The MIDAS study was a prospective, multicenter, randomized, double-blind, placebo-controlled trial designed to test the hypothesis that midodrine shortens the duration of IV vasopressor support. Eligible participants were hypotensive patients aged 18 or older who were admitted to an ICU (or setting in which vasopressor medications use was allowed) who required a single-agent intravenous vasopressor treatment (< 100 mcg/min phenylephrine, < 8 mcg/min norepinephrine, or < 50 mcg/min metaraminol) and were unable to be liberated from these from at least 24 hours after resuscitation and correction of treatable causes of hypotension and while maintaining blood pressure and end-organ perfusion goals.
Participants were randomized in a 1:1 ratio to receive 20 mg of midodrine or the placebo. Oral doses of midodrine or placebo were administered every 8 hours and vasoactive infusions were continued as needed. Study drugs were administered until ICU discharge or until any of the following occurred: worsening hypotension requiring high-dose vasopressors, epinephrine requirement, signs or symptoms of organ failure or hypoperfusion, adverse events related to midodrine, including serious allergic reactions, or death.

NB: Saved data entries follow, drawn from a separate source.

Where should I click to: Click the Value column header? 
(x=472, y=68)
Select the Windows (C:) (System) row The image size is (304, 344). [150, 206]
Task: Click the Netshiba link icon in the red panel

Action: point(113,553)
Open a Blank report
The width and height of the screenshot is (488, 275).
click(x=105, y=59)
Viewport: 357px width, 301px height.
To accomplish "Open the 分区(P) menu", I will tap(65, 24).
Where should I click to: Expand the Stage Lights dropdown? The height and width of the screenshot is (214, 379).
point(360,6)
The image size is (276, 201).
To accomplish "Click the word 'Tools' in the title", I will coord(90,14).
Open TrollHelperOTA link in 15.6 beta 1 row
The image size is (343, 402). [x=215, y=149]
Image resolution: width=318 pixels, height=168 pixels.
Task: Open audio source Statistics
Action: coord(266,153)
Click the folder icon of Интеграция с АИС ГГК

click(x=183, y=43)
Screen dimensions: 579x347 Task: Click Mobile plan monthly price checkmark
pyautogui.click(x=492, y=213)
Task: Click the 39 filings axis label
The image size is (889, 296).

The primary outcome they measured was length of time, in hours, from study drug initiation until discontinuation of intravenous vasopressors (vasopressor-free period of at least 24 hours). Secondary outcomes included time to ICU discharge readiness, ICU and hospital length of stay, and rates of ICU readmission during hospital stay. Adverse events, including hypertension, bradycardia, hemodynamically significant tachyarrhythmias, and new onset organ failure were recorded.
The authors utilized a modified intention to treat approach for analysis. Overall, the study randomized 132 patients (Midodrine, N=66; Placebo, N=66). Median age was 68 years, 95% of patients were white, median BMI was 29, and 66% of patients were post-operative or surgical. Median time to vasopressor discontinuation was not significantly different between groups (Midodrine 23.5 hours (IQR 10-54) vs. Placebo 22.5 hours (IQR 10.4-40), p=0.62). For secondary outcomes, there was no statistically significant difference in ICU length of stay, hospital length of stay, time to ICU discharge readiness, or ICU readmission rates. In post hoc analysis, time to vasopressor discontinuation was shorter in the midodrine group for patients receiving epidural analgesia (incidence rate ratio 0.53, CI 0.28 to 0.99 p = 0.045). The overall rate of adverse events was similar between the two groups, but the midodrine group had a significantly increased risk of bradycardia compared to the placebo group (p=0.02).
Bottom line: The use of midodrine did not decrease the time to vasopressor discontinuation in the ICU, did not encourage faster ICU downgrade, and did not decrease hospital length of stay. It was associated with a higher rate of bradycardic events.